To this stupendous waste may be added the still larger and equally superfluous expenses of the Militia throughout the country, placed recently by a candid and able writer at $50,000,000 a year![80]
By a table of the National expenditures,[81] exclusive of payments on account of the Public Debt, it appears, that, in fifty-four years from the formation of our present Government, that is, from 1789 down to 1843, $155,282,217 were expended for civil purposes, comprehending the executive, the legislative, the judiciary, the post-office, light-houses, and intercourse with foreign governments. During this same period, $370,981,521 were devoted to the Military establishment, and $169,707,214 to the Naval establishment,—the two forming an aggregate of $540,688,735. Deducting from this amount appropriations during three years of War, and we find that more than four hundred and sixty millions were absorbed by vain Preparations for War in time of Peace. Add to this amount a moderate sum for the expenses of the Militia during the same period, which, as we have seen, are placed at $50,000,000 a year,—for the past years we may take an average of $25,000,000,—and we have the enormous sum-total of $1,350,000,000 piled upon the $460,000,000, the whole amounting to eighteen hundred and ten millions of dollars, a sum not easily conceived by the human faculties, sunk, under the sanction of the National Government, in mere peaceful Preparations for War: almost twelve times as much as was dedicated by the National Government, during the same period, to all other purposes whatsoever.

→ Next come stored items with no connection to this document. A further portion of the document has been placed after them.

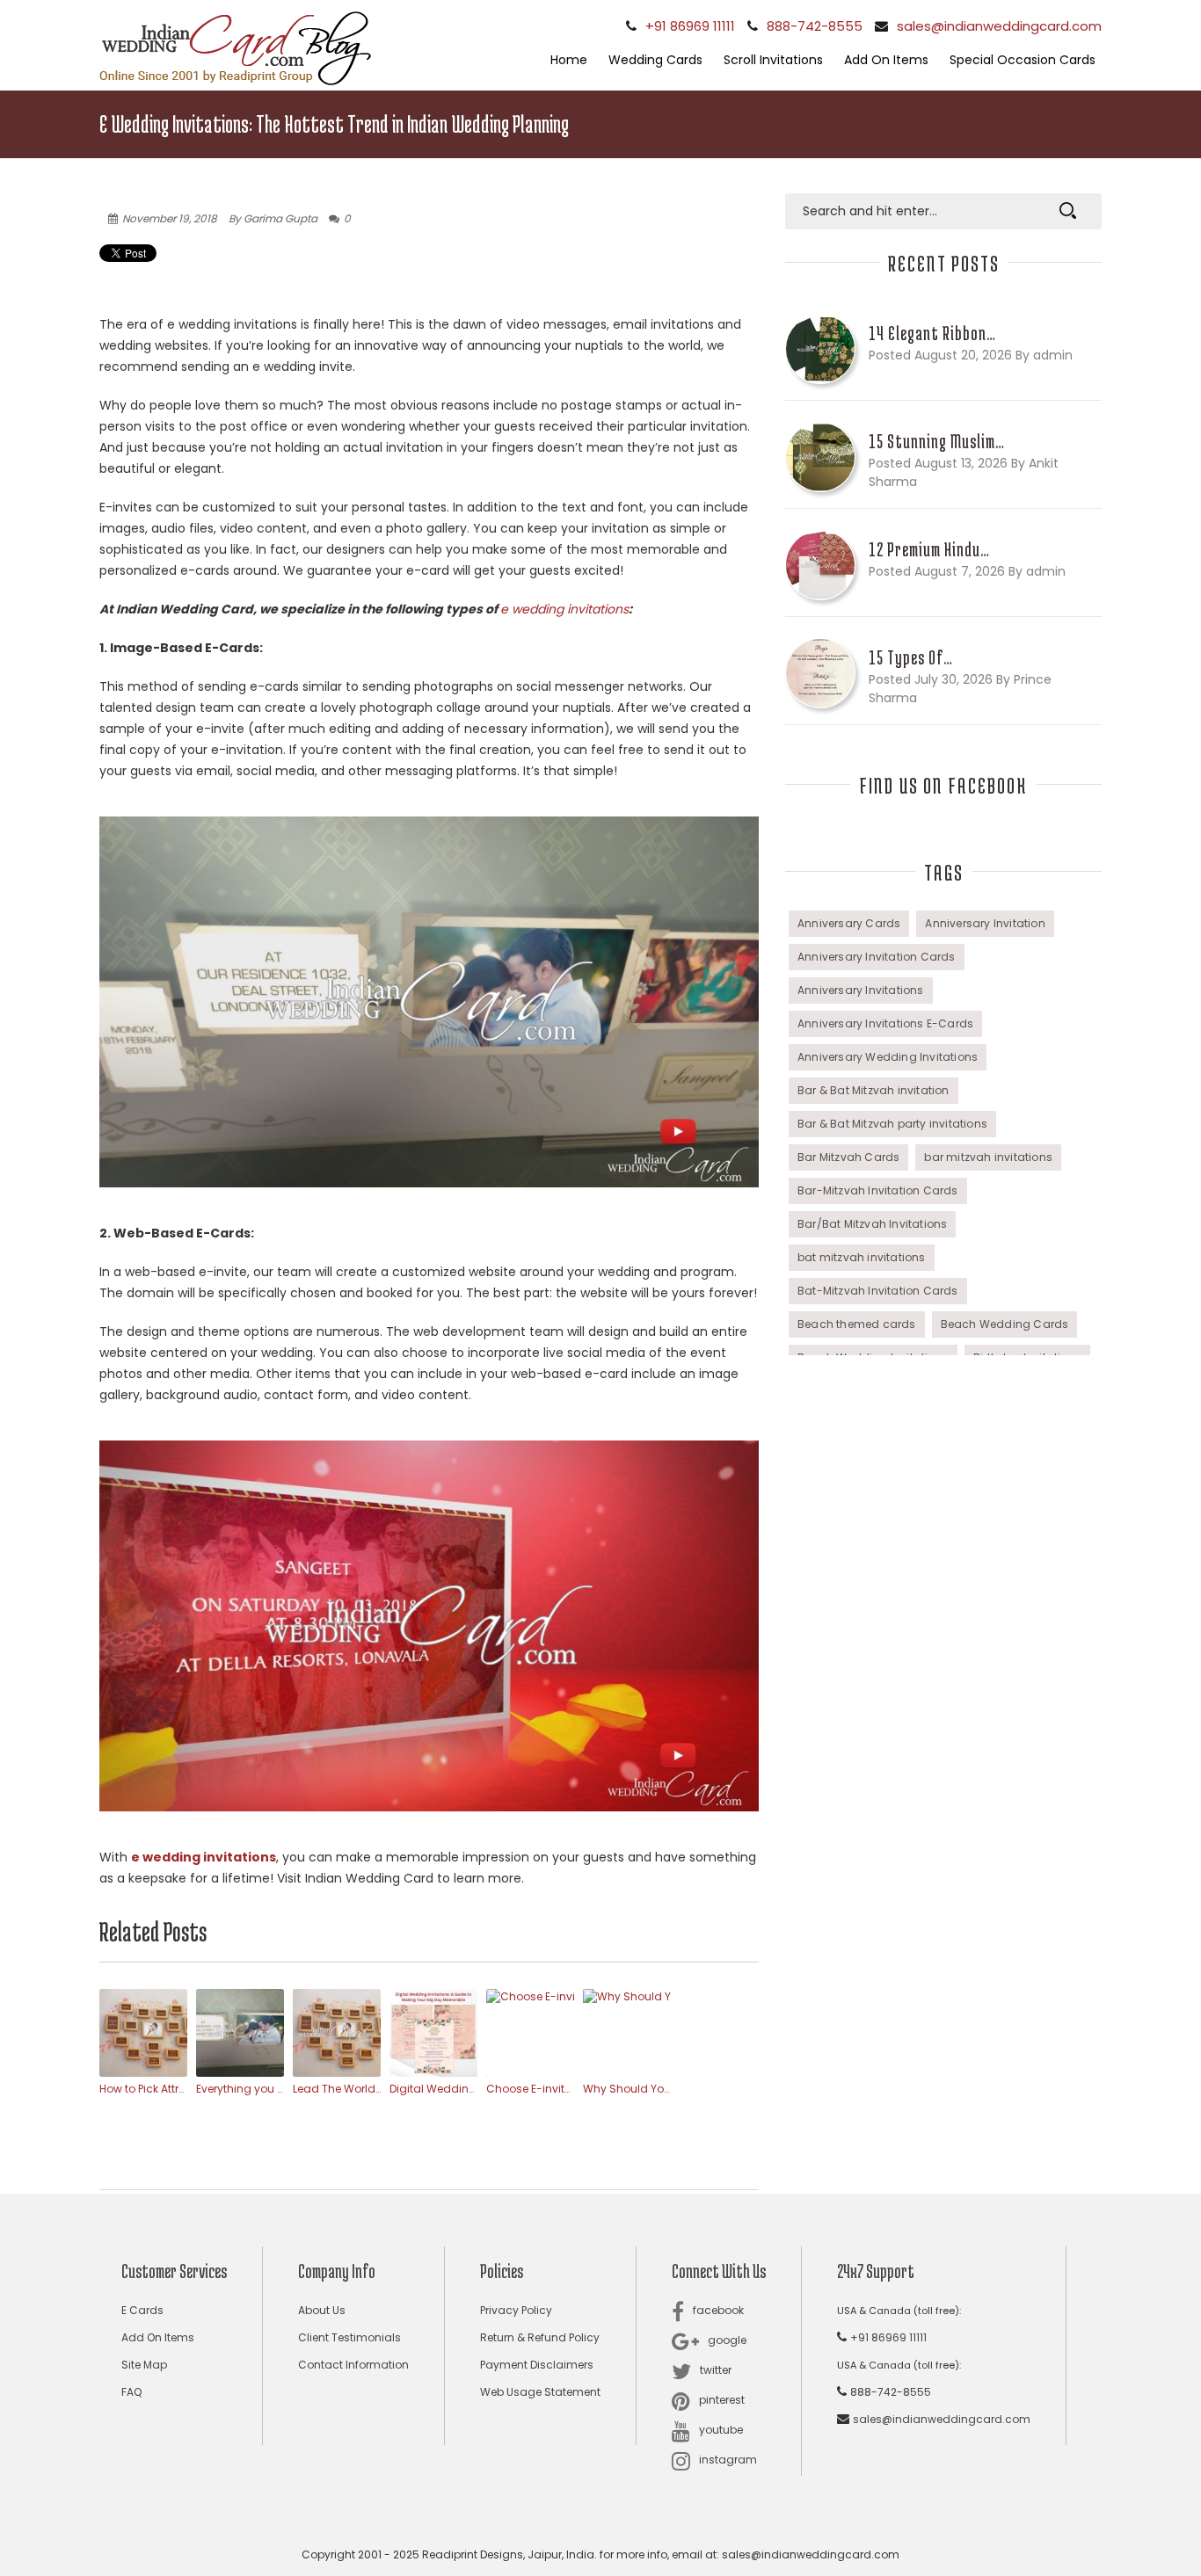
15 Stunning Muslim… (937, 441)
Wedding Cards (655, 60)
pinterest (722, 2399)
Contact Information (353, 2364)
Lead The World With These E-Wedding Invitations (337, 2088)
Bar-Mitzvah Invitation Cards (877, 1190)
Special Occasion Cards (1022, 60)
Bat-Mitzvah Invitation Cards (877, 1290)
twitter (716, 2369)
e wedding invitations (564, 609)
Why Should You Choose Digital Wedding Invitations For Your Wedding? (627, 2088)
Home (568, 60)
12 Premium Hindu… (929, 549)
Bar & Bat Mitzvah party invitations (892, 1123)
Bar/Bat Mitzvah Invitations (872, 1223)
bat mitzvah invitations (861, 1257)
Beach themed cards (856, 1324)
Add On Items (886, 60)
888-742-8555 (815, 26)
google (727, 2340)
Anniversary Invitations (860, 990)
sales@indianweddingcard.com (999, 26)
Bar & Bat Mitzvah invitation (873, 1090)
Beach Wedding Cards (1005, 1324)
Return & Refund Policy (540, 2337)
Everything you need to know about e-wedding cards (240, 2088)
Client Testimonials (349, 2337)
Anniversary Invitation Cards (876, 956)
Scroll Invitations (773, 60)
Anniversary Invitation (985, 923)
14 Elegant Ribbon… (932, 333)
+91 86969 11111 (690, 26)
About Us (322, 2310)
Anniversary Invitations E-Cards (885, 1023)
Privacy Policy (516, 2310)
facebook (718, 2310)
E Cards (142, 2310)
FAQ (131, 2391)
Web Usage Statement (540, 2391)
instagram (728, 2459)
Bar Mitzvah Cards (848, 1157)
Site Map (144, 2364)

From this serried array of figures the mind instinctively recoils. If we examine them from a nearer point of view, and, selecting some particular item, compare it with the figures representing other interests in the community, they will present a front still more dread.
Within cannon-range of this city stands an institution of learning which was one of the earliest cares of our forefathers, the conscientious Puritans. Favored child in an age of trial and struggle,—carefully nursed through a period of hardship and anxiety,—endowed at that time by the oblations of men like Harvard,—sustained from its first foundation by the parental arm of the Commonwealth, by a constant succession of munificent bequests, and by the prayers of good men,—the University at Cambridge now invites our homage, as the most ancient, most interesting, and most important seat of learning in the land,—possessing the oldest and most valuable library,—one of the largest museums of mineralogy and natural history,—with a School of Law which annually receives into its bosom more than one hundred and fifty sons from all parts of the Union, where they listen to instruction from professors whose names are among the most valuable possessions of the land,—also a School of Divinity, fount of true learning and piety,—also one of the largest and most flourishing Schools of Medicine in the country,—and besides these, a general body of teachers, twenty-seven in number, many of whose names help to keep the name of the country respectable in every part of the globe, where science, learning, and taste are cherished,—the whole presided over at this moment by a gentleman early distinguished in public life by unconquerable energy and masculine eloquence, at a later period by the unsurpassed ability with which he administered the affairs of our city, and now, in a green old age, full of years and honors, preparing to lay down his present high trust.[82] Such is Harvard University; and as one of the humblest of her children, happy in the memories of a youth nurtured in her classic retreats, I cannot allude to her without an expression of filial affection and respect.
It appears from the last Report of the Treasurer, that the whole available property of the University, the various accumulation of more than two centuries of generosity, amounts to $703,175.
Change the scene, and cast your eyes upon another object. There now swings idly at her moorings in this harbor a ship of the line, the Ohio, carrying ninety guns, finished as late as 1836 at an expense of $547,888,—repaired only two years afterwards, in 1838, for $233,012,—with an armament which has cost $53,945,—making an aggregate of $834,845, as the actual outlay at this moment for that single ship,[83]—more than $100,000 beyond all the available wealth of the richest and most ancient seat of learning in the land! Choose ye, my fellow-citizens of a Christian state, between the two caskets,—that wherein is the loveliness of truth, or that which contains the carrion death.
I refer to the Ohio because this ship happens to be in our waters; but I do not take the strongest case afforded by our Navy. Other ships have absorbed larger sums. The expense of the Delaware, in 1842, had reached $1,051,000.